It was, but I loved that part the most.

As soon as I took a bite of the delicious and delightfully tart fruit bigger than my hand, Xanile sat down next to me with her own plate of food. She wore her hair down and the same clothes that I had, but her’s fit her better than mine did. “Good morning, Saemus.”

I was about to wish her a good morning as well when someone slammed their hand against the table, then took the Cindry fruit out of my hand. It was the Marki siblings and their cronies.

The boy Marki bit into my fruit then grimaced at the flavor before tossing the food behind his shoulder, uncaring of where it went. “This side of the table is reserved for anyone not a beast or a little boy. You two should clear the way for your betters, because clearly your taste is lacking.”
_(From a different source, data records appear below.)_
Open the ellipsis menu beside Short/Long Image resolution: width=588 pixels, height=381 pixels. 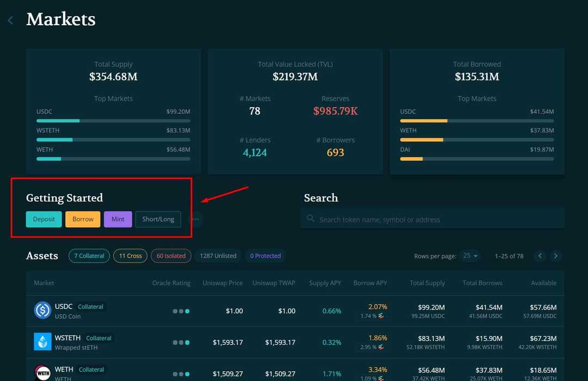[x=195, y=219]
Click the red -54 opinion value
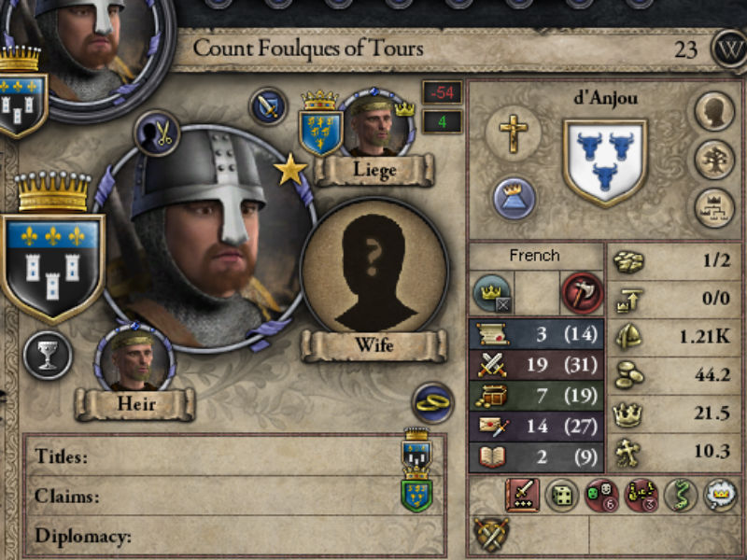 tap(442, 92)
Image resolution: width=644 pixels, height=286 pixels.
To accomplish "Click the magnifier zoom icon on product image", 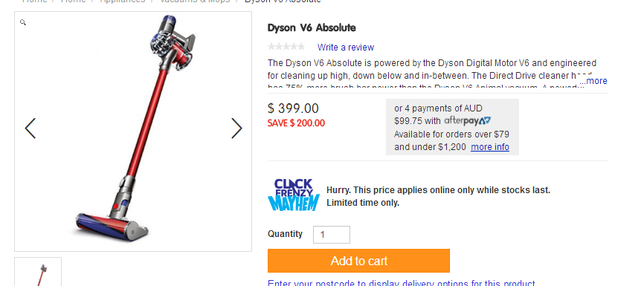I will click(23, 22).
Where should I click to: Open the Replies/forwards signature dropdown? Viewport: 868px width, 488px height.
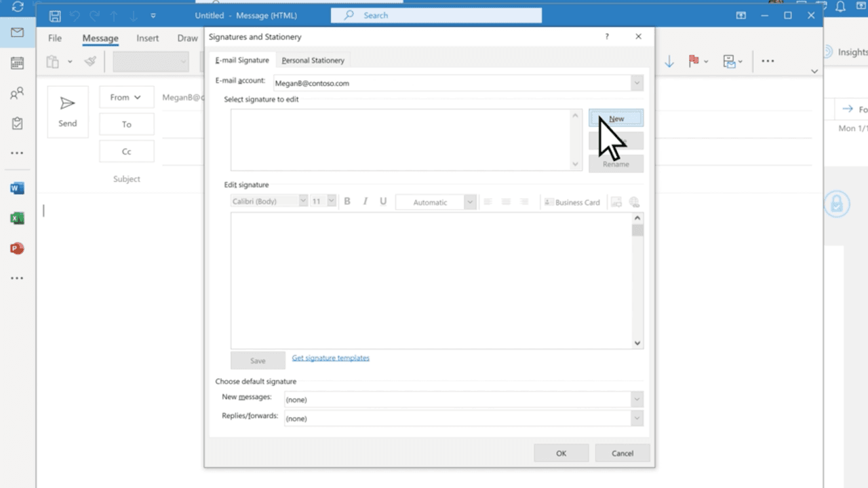636,418
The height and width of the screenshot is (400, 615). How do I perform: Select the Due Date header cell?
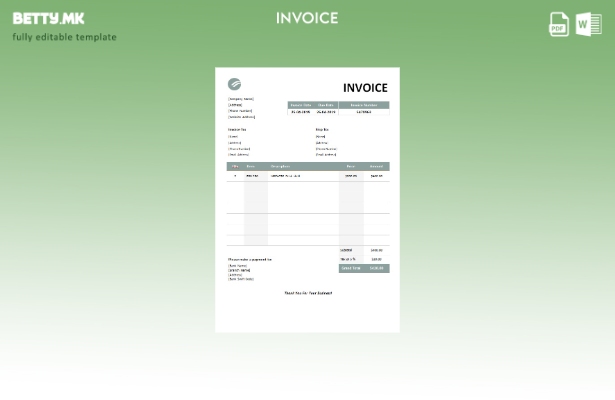[x=326, y=105]
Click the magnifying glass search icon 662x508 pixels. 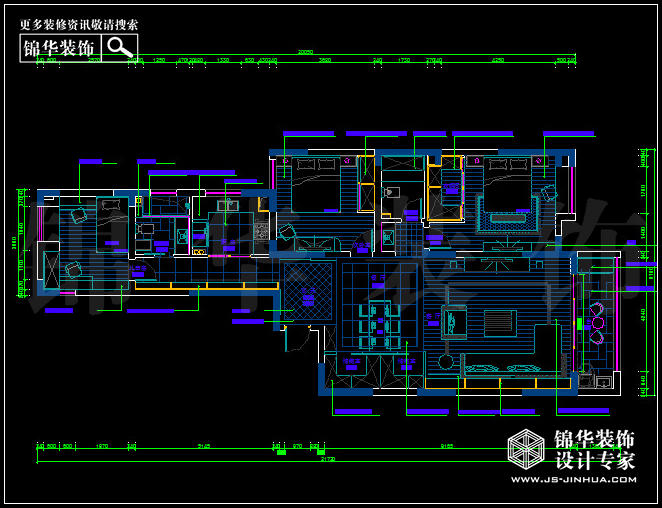coord(120,47)
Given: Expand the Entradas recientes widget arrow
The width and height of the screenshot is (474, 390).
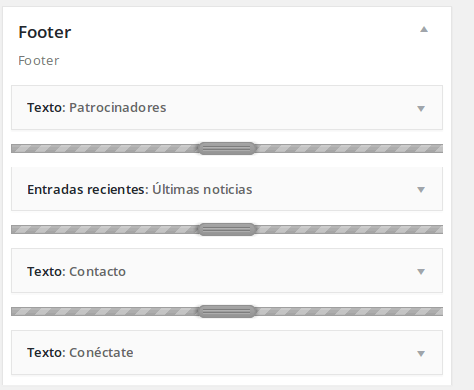Looking at the screenshot, I should pos(421,190).
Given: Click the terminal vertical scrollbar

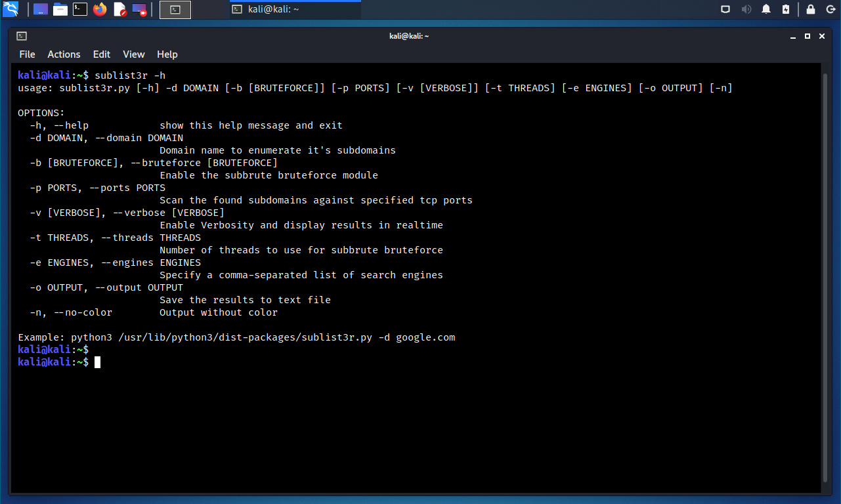Looking at the screenshot, I should [x=825, y=276].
The girl snickered and I actually just leaned away from them and raised my eyebrows in surprise as I looked them over. Gaudy jewels and accessories set them apart from the average student, even the third years favored simplicity. But it was that they did all of this in plain view of the entire mess hall that made me grimace and try to evaluate how to deal with them.

“It looks like he’s finally beginning to learn who we are!” The girl chattered to herself and patted her brother’s arm before pointing to me and speaking slowly. “You take the animal outside and leave this to us. Alright?”

Her laughing made the others around her start to chuckle and join in, her brother just smirking as if he were the biggest man in the room. But that smirk slowly died as I began to laugh, probably harder than I had meant to. It got to the point where the majority of the room had quieted and turned to us.

Finally the boy just snarled, “What’s so funny to you, filthy courtless child?”

I slowed my laughing from a roar to acting like I was gasping for breath and wiping tears from my eyes as I sighed and spoke loudly, “I just realized, I don’t even know your names and here I am just imagining how badly I’m going to beat you in front of everyone. Like a nameless, faceless, worthless creature who hides behind titles and perceived power.”

I reached out and made a show of grabbing for the Cindry fruit on his plate, which he snatched back and instantly bit into and swallowed. I grinned and turned to Xanile and whispered, “Get you plate and lets go—you aren’t going to want to be here for this.”

She frowned at me but I silently urged her to join me in grabbing our trays as he stared at us with a superior smug look on his face all the way until we crossed between him and the older student wearing a red shirt stained purple from the fruit that he had thrown. “You want to tell me who you are so I know who’s life to make a living hell?”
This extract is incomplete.